NFS, the batch killer, and the windy datacenter

Again, a long time since we do not post in this blog. This is not because nothing is going on here at PIC. On the contrary, too many things that let little time to write them down here.
Anyway, I will try now to briefly review the major issues we had in the last weeks. We had a couple of remarkable service problems. The first one, and most severe, affected the Computing service during Christmas. The problem started on the 19th December 2008, and it could not be fixed until the 12th January next year. The origin of the problem were LHCb and CMS jobs which were accessing to SQLite through NFS. This is known to be a bad practice since it can effectively hang the processes accessing NFS. This is what happened at PIC. The batch quickly filled up with hanged-unkillable jobs which in few days completely blocked the service. The batch master saw all of the WNs with high load, so could not deliver new jobs to run. We contacted back the experiments and asked them to stop using SQLite through NFS, but we also learnt useful lessons: we are missing very important monitoring.
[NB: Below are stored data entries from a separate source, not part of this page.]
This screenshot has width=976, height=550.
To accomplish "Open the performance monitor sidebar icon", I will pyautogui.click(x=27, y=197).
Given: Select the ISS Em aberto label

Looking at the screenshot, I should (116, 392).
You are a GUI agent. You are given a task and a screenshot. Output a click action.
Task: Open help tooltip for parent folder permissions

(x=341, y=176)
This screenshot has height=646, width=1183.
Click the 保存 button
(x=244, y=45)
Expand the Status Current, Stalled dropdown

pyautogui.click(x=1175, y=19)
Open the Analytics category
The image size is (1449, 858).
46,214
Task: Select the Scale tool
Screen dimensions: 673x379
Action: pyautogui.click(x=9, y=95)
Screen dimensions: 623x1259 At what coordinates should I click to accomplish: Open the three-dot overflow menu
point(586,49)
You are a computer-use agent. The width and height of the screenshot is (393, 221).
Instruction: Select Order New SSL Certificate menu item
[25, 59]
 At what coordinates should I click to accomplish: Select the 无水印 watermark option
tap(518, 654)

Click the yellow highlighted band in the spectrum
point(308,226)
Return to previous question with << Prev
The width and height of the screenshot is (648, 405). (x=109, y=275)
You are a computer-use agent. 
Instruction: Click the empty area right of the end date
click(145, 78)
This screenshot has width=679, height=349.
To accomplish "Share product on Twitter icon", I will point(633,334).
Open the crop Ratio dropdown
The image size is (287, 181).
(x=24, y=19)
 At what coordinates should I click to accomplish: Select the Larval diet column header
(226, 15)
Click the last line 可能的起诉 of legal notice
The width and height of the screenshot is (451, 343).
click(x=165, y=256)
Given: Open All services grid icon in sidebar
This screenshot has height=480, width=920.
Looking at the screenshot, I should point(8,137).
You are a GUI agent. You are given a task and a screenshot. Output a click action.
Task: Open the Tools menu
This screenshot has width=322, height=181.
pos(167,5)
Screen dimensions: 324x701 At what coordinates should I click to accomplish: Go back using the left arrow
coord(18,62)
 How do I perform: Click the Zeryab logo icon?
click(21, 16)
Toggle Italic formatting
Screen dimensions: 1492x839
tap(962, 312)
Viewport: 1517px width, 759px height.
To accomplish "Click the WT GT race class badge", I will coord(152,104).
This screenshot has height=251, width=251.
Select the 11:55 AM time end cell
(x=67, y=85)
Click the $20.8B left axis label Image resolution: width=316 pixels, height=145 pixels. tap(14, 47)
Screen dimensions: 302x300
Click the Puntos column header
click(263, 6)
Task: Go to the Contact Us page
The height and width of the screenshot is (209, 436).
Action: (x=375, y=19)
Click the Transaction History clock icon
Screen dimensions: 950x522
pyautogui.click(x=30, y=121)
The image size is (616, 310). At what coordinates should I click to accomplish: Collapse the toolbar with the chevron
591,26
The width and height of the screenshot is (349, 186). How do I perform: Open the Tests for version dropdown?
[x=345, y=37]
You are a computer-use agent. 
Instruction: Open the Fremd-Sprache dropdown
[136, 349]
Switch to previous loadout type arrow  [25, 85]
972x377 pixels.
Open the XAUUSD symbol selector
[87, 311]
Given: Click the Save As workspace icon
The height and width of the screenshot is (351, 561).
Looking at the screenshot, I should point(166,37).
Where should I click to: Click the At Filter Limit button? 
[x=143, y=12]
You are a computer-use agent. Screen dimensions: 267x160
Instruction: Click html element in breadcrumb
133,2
The second problem arrived on saturday the 24th January around noon. There was a huge wind storm affecting the whole of Spain and the south of France. Among other incidences, this caused disruptions of the electric supply at the PIC building. The UPS system properly dealt with these short power cuts, but unfortunately the cooling system didn't. It stopped, and did not start back again automatically. The consequence was a fast temperature increase in the room. Fortunately, we could stop most of our servers gracefully so the restart on monday was quite smooth. In any case, more lessons learnt: more monitoring needed (a proper high level temperature alarm) and operational procedures in place, both for stopping the service asap and also for being able to start it back as soon as conditions are restablish. We should not forget we have to meet the MoU reliability metrics.